Rosario se dio cuenta de ello y le hizo la observación a su amiga, reclamándole
de manera amistosa, que no le comentara que ya estaba comprometida en matrimonio.
—De ninguna
manera, ─respondió en voz alta para que escuchara Fermín─ yo no estoy
comprometida con nadie, aunque parece que este mozo piensa lo contrario.
—Pero es que
tu padre está interesado en esa unión, ─contestó muy seguro Fermín─.
—Pues si de
ello estás seguro, ─replicó irritada Ana María─ dile a mi padre que se case
contigo, porque yo, ni loca, aceptaré unirme a semejante tonto.
El grupo de
amigos que había estado escuchando el diálogo, estalló en risas, lo que acabó
de molestar a Fermín que, enojado, dio la vuelta y a grandes pasos se dirigió a
la casa, en busca de su padre, a quien encontró departiendo amablemente con el
anfitrión.
—Padre, le
pido por favor, me tengo que retirar de esta casa, ─dijo Fermín casi sofocado
por la rabia─.
—Pero ¿de
qué hablas, muchacho?, ─preguntó intrigado don Everardo─ te exijo que te
expliques.
—Usted me
dijo que me iba a casar con doña Ana María, pero me acaba de humillar delante
de todos.
—¿Qué cosa
dices, Fermín?, no es posible lo que dices, ─interroga don Francisco en tanto
se levanta de su asiento y se acerca al muchacho─.
—¡Juana…
Juana…!, ─llama a la nana que entra apresurada, pensando que algo ha ocurrido
al patrón─.
—Ve de
inmediato a buscar a mi hija y que se presente cuanto antes. ─dijo enérgico a
la fiel sirvienta, que salió presurosa, temiendo por su niña─.
Ana María se
encontraba contenta, disfrutando la tarde con sus amigos cuando llegó agitada
su nana.
—Niña mía,
tu padre te llama con urgencia, ¿qué has hecho, pequeña, que tu padre se ve muy
molesto?
Ana María se
alejó del grupo de amigos y, seguida por la nana Juana, se dirigió en busca de
su padre.
—Dime, amado
padre, ¿para qué me has hecho llamar?
—Hija mía,
se queja Fermín de que lo has humillado delante de tus amigos, ¿es cierto esto?
—Pues si así
lo tomó, le ofrezco una disculpa, pero me enojó que me tratara como si fuera de
su propiedad. Lo lamento, padre, pero eso no lo acepto.
Al darse
cuenta de la realidad de los hechos, don Everardo de Bustos miró con reproche a
su hijo y de inmediato trató de remediar la situación.
—Permite,
querida niña, a nombre de mi atolondrado hijo, te ofrezca una amplia disculpa; es
una cuestión de jóvenes y no dudo que tu belleza esté haciendo en él un
sentimiento de amor que no ha sabido interpretar, ¿verdad que es así, Fermín?
—Así es, Ana
María, lamento que te haya molestado mi actitud irreflexiva y te pido que
olvidemos este molesto incidente.
—Por mi
parte no hay problema, Fermín, solo te pido que respetes mi libertad de elegir
a mis amistades, a quienes aprecio tanto como a ti.
A fin de zanjar
el molesto momento, don Francisco de Urzúa propuso un brindis, haciendo traer
de su cava personal, una botella del mejor coñac con qué agasajar a su invitado
y para los muchachos, pidió les sirvieran un delicioso rompope.

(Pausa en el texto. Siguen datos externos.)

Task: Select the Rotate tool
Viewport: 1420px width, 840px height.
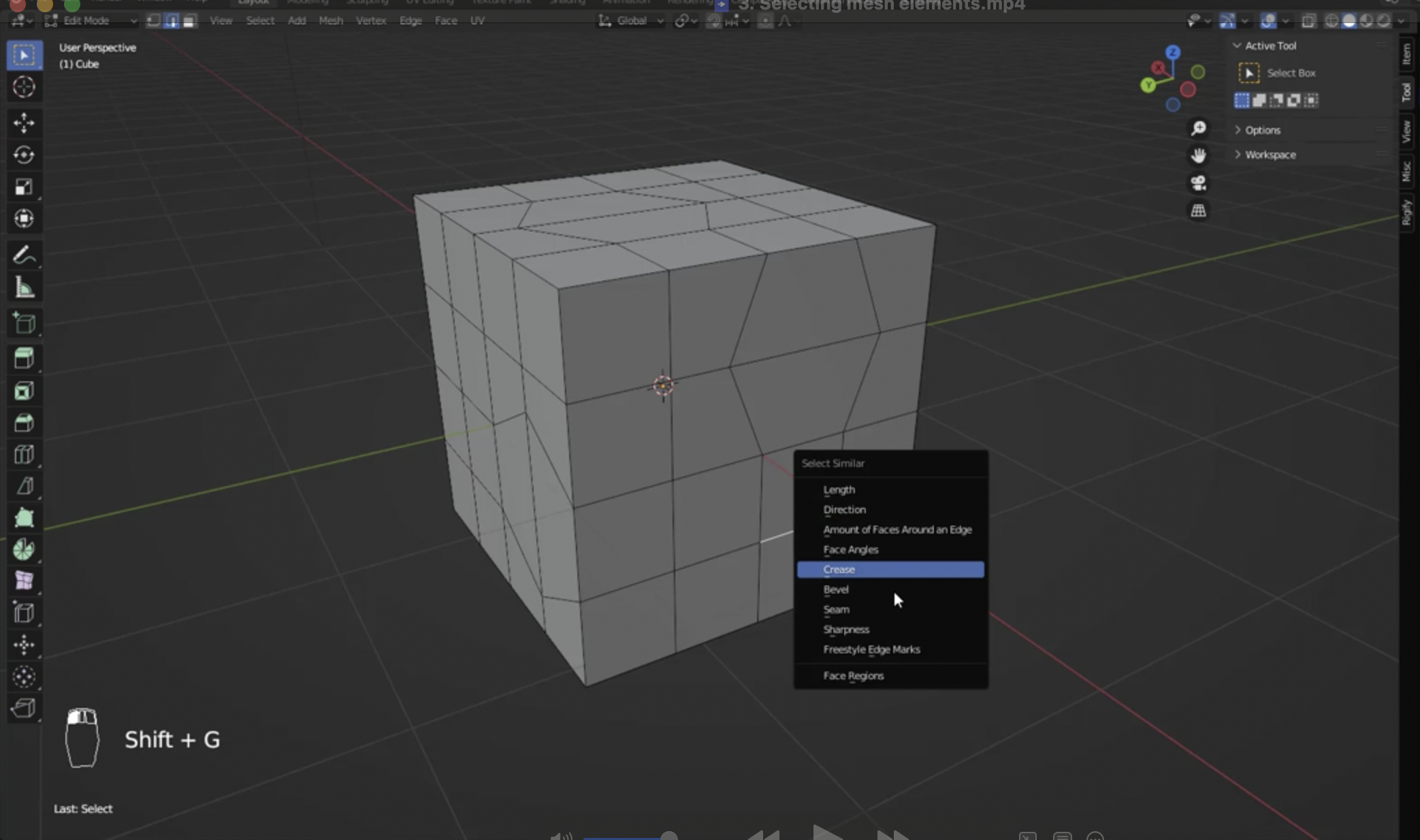Action: click(x=24, y=155)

Todos brindaron
felices, en particular los padres de los jóvenes, quienes, cada uno por su parte,
pensaba en la conveniencia que tal unión podría reportar a su prestigio
personal.
Por su
parte, los muchachos, luego de brindar con sus padres, salieron a reunirse con
sus amigos. La nana Juana miró retirarse a Ana María, pensando también en
Serafín, su amado hijo ausente y secreto enamorado de la niña, quien, sin que
su padre se diera cuenta, preguntó a Juana por el paradero de Serafín. La joven
se entristeció al saber que su amigo se había ido de la hacienda cuando a ella
la internaron en el convento. No obstante, la nana Juana la tranquilizó; su
corazón le decía que cualquier día volvería su hijo amado.